→ What is required:
Would you copy each line of the data below that has "agent"?

[Saved data entries]
.....
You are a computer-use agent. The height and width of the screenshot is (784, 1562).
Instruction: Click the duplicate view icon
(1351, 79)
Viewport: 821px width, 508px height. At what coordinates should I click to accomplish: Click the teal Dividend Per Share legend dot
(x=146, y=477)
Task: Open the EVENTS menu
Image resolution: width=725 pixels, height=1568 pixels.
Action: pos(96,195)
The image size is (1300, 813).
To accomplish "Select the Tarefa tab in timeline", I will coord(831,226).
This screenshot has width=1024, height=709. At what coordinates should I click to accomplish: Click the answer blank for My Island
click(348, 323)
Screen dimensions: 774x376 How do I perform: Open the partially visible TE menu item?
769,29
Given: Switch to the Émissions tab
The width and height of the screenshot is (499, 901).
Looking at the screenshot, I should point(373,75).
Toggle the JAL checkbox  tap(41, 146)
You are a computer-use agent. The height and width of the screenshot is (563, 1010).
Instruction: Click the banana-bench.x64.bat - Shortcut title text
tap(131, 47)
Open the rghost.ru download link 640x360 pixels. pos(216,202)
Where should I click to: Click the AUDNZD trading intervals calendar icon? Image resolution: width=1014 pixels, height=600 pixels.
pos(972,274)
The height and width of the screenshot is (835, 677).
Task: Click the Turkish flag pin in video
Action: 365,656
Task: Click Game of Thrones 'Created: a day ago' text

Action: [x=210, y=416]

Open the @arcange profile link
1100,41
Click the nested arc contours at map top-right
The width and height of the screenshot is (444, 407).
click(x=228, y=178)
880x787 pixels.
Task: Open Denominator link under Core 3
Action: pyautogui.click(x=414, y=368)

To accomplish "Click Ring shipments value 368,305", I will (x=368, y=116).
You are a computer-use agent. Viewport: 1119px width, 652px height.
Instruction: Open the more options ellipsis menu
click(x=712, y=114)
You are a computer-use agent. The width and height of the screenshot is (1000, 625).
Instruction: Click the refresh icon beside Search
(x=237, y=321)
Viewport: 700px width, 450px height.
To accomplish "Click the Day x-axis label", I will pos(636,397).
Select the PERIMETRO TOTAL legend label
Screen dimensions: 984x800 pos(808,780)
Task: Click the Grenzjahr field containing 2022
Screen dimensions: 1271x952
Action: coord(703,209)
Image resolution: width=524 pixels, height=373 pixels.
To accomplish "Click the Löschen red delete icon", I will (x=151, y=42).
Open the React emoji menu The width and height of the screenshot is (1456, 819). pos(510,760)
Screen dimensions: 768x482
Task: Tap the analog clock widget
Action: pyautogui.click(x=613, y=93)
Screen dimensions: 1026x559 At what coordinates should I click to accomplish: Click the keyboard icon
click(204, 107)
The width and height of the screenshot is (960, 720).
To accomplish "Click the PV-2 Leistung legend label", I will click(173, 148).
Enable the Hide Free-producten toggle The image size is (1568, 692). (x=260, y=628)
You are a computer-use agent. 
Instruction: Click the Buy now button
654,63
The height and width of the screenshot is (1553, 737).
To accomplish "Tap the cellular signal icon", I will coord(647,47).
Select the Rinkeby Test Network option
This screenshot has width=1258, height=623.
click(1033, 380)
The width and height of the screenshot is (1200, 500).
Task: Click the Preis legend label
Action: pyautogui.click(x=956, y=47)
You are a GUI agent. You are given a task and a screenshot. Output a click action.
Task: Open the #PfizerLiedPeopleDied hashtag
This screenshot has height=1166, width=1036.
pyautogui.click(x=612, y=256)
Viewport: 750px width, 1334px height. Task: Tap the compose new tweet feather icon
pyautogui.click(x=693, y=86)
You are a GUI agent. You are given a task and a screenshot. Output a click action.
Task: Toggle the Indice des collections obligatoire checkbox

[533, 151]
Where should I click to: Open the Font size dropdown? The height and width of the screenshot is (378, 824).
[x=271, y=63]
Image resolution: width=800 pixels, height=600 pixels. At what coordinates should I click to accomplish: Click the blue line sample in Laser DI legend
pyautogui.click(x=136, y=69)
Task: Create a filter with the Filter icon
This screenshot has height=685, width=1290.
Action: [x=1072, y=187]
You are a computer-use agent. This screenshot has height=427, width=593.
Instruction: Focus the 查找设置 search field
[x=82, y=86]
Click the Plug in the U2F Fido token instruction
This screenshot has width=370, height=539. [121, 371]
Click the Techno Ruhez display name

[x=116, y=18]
.....
→ Exercise solution:
You are a computer-use agent. The height and width of the screenshot is (784, 1562).
You are a computer-use agent. The height and width of the screenshot is (563, 1010).
You are a computer-use agent. Viewport: 1119px width, 652px height.
You are a computer-use agent. The width and height of the screenshot is (1000, 625).
You are a computer-use agent. 
You are a GUI agent. You are given a task and a screenshot. Output a click action.
You are a GUI agent. You are given a task and a screenshot. Output a click action.
You are a computer-use agent. This screenshot has height=427, width=593.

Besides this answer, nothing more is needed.